# Continental Saddlery?



## COWCHICK77 (Jun 21, 2010)

Ink said:


> I'm looking into getting a reining saddle mostly because I like the close contact feel for training. But I also have the goal to one day turn Dublin into a reining horse when I can afford to put some professional training on her, and when I do then I'll already have the saddle!
> 
> So I'm thinking about purchasing a reining saddle from Continental saddlery. I've read nothing but good things about them looking at reviews online, but I was wondering if anyone had any first hand experience with them. They are a little pricier than I was wanting to spend for what will primarily be a work saddle, but I figure it's worth the extra investment to get something that's going to fit well and still look nice enough to take to some local shows down the road. They have a demo saddle program that I'm probably going to try out before I actually take the plunge and buy one. So I'll probably be calling them up this weekend, but I thought I'd ask here to see if you guys had anything to say about them first.


I haven't tried one but I know a trainer that has one and loves it. Considerably cheaper than a Bob's!
_Posted via Mobile Device_


----------



## Ink (Sep 25, 2009)

Definitely cheaper than a Bob's! I have my eye on this one 










Fortunately my tax refund was a little more than expected so that'll help with not completely draining my savings account to buy this thing :lol:


----------



## COWCHICK77 (Jun 21, 2010)

I like it! It's pretty but not over the top. If you get it let me know what you think please.


----------



## Ink (Sep 25, 2009)

Eek! I just put in the order for my saddle! They were so helpful and great to work with! I e-mailed them pictures of my current saddle and they helped me asses some of the fit problems so we can fix it with the new saddle. They are going to build one custom for me with slightly shorter skirts to fit Dublin's short back.

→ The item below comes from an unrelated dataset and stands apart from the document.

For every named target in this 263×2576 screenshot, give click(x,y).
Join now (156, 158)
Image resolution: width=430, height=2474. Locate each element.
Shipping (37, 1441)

I'm so excited! They said it will take about 6 weeks to build, but I'll let you know how it rides once I get it.


----------



## franknbeans (Jun 7, 2007)

Very exciting! It was between that and a Bobs when I was looking-I decided in a used Bobs KR-I wanted the seat narrower. But the Continental I looked at is still listed on eBay-they seem stuck on the price, as it has been fs for a while.


----------



## COWCHICK77 (Jun 21, 2010)

Cool! New saddles are so exciting! Can't wait to hear what you think.


----------



## Ink (Sep 25, 2009)

I think I saw that one on ebay. I considered buying it, but I wasn't sure if the xFull quarter Horse bars would be too wide. They've re listed it a couple of times now.


----------



## franknbeans (Jun 7, 2007)

Yours is much prettier than that one, anyway. ;-) I really like it.


----------



## SouthernTrails (Dec 19, 2008)

.

Nice looking Saddle

Congratulations



.


----------



## MistyLee (May 12, 2012)

Did you get your saddle? Did you try the demo program? I am also looking into this and am unsure of whether or not to do it. Any help would be helpful


----------



## Ink (Sep 25, 2009)

Yes! I finally got my saddle. It's beautiful and SO comfy! The made me a custom one with shortened skirts, and it fits my mare really nicely. I actually had to switch to a thinner saddle pad to keep it from sliding around since she has no withers. 

Unfortunately Dublin's been down all week with a swollen leg so I've only gotten to ride in it like 4 or 5 times. But so far I really like it.


----------